I am trying ever so hard not to have the coronavirus dominate every conversation I have and every post I make... but it’s incredibly difficult! The virus is all anyone wants to talk about. It’s all they’re thinking about. It’s looming over some like a dark cloud and itching unhappily in the back of other’s minds. But I swear, in the last week, there’s not been an untroubled or unburdened or unconcerned person anywhere around me.

And then it hit me.

Everyone out there... they way you’re feeling: the tension in your shoulders, the doomsday dread in your thoughts, the tangled of knots in your stomach, the nightmares and fears, the wariness and suspicion and trepidation constantly clinging to you... Welcome to my world. Welcome to the world of anxiety.
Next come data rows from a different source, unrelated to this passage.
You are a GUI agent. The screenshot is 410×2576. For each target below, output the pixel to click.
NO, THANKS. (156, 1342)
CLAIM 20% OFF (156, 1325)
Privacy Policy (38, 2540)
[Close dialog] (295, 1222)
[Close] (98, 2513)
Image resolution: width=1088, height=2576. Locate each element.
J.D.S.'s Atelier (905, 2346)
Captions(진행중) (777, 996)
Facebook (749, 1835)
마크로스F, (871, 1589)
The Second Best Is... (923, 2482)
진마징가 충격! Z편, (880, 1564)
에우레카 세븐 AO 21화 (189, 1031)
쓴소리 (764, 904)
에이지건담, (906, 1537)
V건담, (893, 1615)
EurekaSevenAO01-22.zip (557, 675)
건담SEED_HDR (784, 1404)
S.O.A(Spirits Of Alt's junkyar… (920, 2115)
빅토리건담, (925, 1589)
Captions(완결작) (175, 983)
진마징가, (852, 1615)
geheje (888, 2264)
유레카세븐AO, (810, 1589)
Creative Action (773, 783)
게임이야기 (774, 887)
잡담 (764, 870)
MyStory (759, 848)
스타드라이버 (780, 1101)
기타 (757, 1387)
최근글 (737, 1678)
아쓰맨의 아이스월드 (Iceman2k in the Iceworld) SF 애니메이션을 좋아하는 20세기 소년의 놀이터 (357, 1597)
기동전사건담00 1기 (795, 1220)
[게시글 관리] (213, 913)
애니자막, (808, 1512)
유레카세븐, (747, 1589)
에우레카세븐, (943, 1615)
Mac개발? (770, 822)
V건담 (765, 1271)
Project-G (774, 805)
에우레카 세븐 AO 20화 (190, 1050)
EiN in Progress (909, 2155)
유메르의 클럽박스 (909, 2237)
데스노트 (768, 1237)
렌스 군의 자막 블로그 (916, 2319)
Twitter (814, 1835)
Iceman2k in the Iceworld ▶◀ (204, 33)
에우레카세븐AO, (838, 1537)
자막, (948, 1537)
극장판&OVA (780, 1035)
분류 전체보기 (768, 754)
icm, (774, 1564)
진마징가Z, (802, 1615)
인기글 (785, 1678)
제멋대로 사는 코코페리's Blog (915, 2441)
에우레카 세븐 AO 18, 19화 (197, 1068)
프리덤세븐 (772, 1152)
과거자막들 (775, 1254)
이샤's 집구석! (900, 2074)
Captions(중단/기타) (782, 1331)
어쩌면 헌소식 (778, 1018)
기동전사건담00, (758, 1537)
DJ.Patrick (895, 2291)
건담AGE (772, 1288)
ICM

My brain CONSTANTLY tells me there’s something wrong or that something bad is about to happen. It makes me struggle to concentrate, struggle to remain calm, struggle to do normal, everyday things. And it makes me hate grocery stores haha. Now everyone is having those exact same problems. It sucks, doesn’t it?! I wouldn’t wish it on anyone, I really wouldn’t. Anxiety, depression, panic attacks, PTSD... they’re no laughing matter.

Which is my point!

I hope that, in the future, after the virus has run its course and the medical and financial base of our world has been righted, that y’all will still remember the terrible anxiety you felt while all this was going on. And that your memory will translate into understanding and compassion for those who live with anxiety every single day... whether or not there’s a pandemic happening.

Be good to each other. Be patient. Be kind. And don’t forget the hardships you’ve been through— instead let them teach you lessons of humility and unity.